[EXTRACT]
Population (October 1, 2019)
- • Total: 32,318
- • Density: 4,900/km^{2} (12,700/sq mi)
- Time zone: UTC+9 (Japan Standard Time)
- - Tree: Chinaberry
- - Flower: Satsuki azalea
- Phone number: 052 (444) 2711
- Address: 1-1 Daimon-Nishi, Ōharu-chō, Ama-gun, Aichi-ken 490-1192
- Website: Official website

= Ōharu =

Ōharu (大治町, Ōharu-chō) is a town located in Ama District, Aichi Prefecture, Japan. As of 1 October 2019, the town had an estimated population of 32,318 in 13,683 households, and a population density of 4,904 persons per km². The total area of the town is 6.59 sqkm.

==Geography==
Ōharu is located in western Aichi Prefecture, and has developed largely as a commuter town for the neighboring Nagoya metropolis.

===Neighboring municipalities===
- Aichi Prefecture
  - Ama
  - Nakagawa-ku, Nagoya
  - Nakamura-ku, Nagoya

==Demographics==
Per Japanese census data, the population of Ōharu has increased dramatically over the past 50 years.

[AIM 1]
Render this sentence from the article on Ōharu into Spanish: "Ōharu is located in western Aichi Prefecture, and has developed largely as a commuter town for the neighboring Nagoya metropolis."
[AIM 2]
According to the article on Ōharu, what is the total area of the town?
The material that follows is not needed for anything here.

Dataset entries
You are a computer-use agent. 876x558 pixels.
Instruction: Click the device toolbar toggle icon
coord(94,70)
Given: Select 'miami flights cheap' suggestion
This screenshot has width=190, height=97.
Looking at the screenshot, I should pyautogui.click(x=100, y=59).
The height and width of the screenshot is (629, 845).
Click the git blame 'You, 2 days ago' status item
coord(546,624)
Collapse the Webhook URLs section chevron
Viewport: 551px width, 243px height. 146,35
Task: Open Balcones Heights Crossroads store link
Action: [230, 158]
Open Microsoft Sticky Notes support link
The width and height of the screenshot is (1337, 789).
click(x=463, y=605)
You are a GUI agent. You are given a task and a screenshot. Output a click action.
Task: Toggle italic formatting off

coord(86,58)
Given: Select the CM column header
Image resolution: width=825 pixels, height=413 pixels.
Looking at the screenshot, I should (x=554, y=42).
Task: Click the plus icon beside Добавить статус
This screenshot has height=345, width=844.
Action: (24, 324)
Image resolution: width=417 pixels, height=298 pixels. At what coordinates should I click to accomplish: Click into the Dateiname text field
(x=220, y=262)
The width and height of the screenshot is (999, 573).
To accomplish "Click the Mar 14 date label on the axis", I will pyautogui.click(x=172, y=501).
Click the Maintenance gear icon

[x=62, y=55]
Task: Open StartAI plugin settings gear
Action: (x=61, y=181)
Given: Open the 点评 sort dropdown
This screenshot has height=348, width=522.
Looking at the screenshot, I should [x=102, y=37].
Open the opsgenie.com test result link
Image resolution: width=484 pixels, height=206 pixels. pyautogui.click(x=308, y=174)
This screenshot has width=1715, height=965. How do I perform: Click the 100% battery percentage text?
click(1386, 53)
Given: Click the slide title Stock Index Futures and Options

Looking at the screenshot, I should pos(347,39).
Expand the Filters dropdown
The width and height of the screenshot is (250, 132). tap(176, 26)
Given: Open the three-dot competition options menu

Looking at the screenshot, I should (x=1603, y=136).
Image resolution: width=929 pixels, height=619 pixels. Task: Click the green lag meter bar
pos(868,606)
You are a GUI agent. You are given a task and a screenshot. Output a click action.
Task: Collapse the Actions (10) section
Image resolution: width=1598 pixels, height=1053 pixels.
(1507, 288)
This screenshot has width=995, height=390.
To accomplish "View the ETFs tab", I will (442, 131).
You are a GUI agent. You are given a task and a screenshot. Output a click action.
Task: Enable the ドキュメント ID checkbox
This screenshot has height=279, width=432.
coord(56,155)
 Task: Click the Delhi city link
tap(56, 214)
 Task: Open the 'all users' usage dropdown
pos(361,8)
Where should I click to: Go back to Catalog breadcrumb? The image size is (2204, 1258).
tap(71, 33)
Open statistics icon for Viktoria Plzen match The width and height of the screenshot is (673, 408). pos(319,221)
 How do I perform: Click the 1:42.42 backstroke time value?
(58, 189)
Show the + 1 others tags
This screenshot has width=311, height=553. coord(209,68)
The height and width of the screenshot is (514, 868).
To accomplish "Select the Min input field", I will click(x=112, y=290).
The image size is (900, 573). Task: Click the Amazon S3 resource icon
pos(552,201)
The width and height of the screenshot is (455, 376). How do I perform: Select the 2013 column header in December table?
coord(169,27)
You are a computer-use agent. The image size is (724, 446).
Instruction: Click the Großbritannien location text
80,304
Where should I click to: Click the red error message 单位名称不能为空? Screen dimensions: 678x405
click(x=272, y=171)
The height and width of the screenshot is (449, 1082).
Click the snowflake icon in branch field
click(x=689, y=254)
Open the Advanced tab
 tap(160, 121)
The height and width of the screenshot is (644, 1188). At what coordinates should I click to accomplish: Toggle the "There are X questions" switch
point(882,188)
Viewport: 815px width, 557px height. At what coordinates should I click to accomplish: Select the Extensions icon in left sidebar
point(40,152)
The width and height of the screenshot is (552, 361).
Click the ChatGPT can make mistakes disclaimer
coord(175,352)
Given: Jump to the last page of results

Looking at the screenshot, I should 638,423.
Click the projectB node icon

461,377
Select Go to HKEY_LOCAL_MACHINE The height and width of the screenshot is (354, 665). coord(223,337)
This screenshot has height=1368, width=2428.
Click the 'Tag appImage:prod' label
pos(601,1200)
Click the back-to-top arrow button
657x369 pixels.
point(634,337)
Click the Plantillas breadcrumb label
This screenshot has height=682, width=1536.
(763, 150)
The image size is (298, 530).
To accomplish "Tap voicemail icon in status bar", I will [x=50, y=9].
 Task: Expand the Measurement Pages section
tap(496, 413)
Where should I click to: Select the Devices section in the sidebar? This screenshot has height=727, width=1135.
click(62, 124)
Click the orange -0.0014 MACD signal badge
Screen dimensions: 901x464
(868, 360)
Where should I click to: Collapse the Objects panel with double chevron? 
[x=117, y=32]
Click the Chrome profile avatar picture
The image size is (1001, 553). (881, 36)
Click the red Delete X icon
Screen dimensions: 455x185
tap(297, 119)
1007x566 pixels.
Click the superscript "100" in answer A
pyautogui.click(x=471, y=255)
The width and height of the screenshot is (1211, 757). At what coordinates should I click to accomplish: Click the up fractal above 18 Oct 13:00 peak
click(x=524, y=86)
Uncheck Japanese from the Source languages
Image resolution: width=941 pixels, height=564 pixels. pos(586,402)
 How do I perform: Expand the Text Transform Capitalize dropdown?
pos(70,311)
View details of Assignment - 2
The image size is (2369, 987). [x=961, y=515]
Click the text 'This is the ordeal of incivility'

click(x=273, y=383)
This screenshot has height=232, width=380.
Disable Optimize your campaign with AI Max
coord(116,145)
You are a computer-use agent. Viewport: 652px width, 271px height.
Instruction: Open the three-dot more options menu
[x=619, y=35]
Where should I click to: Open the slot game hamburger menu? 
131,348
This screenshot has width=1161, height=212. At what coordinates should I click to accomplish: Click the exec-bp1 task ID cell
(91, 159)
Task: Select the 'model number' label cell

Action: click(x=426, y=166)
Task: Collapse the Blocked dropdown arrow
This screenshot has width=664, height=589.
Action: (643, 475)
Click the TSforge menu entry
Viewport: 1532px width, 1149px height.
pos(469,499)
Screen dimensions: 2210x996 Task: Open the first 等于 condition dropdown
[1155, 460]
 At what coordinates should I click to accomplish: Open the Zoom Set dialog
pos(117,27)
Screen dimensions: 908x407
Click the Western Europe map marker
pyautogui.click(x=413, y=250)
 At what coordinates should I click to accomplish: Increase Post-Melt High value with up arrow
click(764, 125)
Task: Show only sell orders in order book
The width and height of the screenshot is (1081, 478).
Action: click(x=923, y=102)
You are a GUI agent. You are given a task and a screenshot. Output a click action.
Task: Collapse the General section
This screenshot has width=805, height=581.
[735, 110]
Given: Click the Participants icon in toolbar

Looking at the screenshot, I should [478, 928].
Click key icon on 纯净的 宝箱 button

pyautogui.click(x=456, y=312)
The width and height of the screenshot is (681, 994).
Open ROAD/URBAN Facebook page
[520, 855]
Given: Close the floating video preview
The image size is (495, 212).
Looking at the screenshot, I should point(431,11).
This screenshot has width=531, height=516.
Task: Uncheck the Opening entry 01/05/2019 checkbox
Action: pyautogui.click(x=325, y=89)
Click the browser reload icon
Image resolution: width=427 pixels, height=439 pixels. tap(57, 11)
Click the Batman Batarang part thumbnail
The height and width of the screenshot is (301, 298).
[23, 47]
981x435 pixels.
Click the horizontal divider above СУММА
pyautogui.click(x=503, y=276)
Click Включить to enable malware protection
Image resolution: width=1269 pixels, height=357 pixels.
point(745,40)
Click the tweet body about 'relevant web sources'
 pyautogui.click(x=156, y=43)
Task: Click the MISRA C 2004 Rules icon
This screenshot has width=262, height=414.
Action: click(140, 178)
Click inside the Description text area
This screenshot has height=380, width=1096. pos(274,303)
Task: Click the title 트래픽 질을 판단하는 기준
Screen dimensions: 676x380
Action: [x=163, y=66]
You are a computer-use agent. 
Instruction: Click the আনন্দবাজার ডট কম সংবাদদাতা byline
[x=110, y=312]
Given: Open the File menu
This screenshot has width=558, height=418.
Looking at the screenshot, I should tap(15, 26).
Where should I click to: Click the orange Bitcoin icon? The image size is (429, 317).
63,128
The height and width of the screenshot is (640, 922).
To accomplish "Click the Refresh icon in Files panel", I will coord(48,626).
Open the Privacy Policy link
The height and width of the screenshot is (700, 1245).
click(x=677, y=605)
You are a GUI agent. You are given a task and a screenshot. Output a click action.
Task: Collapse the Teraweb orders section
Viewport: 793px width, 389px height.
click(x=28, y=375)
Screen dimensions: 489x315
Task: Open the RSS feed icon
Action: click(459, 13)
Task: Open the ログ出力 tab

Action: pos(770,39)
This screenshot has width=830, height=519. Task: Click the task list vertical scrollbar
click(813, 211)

[CORRECT RESPONSE 1]
Ōharu se encuentra en el oeste de la prefectura de Aichi y se ha desarrollado en gran medida como una ciudad dormitorio de la vecina metrópolis de Nagoya.

[CORRECT RESPONSE 2]
The total area of the town is 6.59 square kilometers.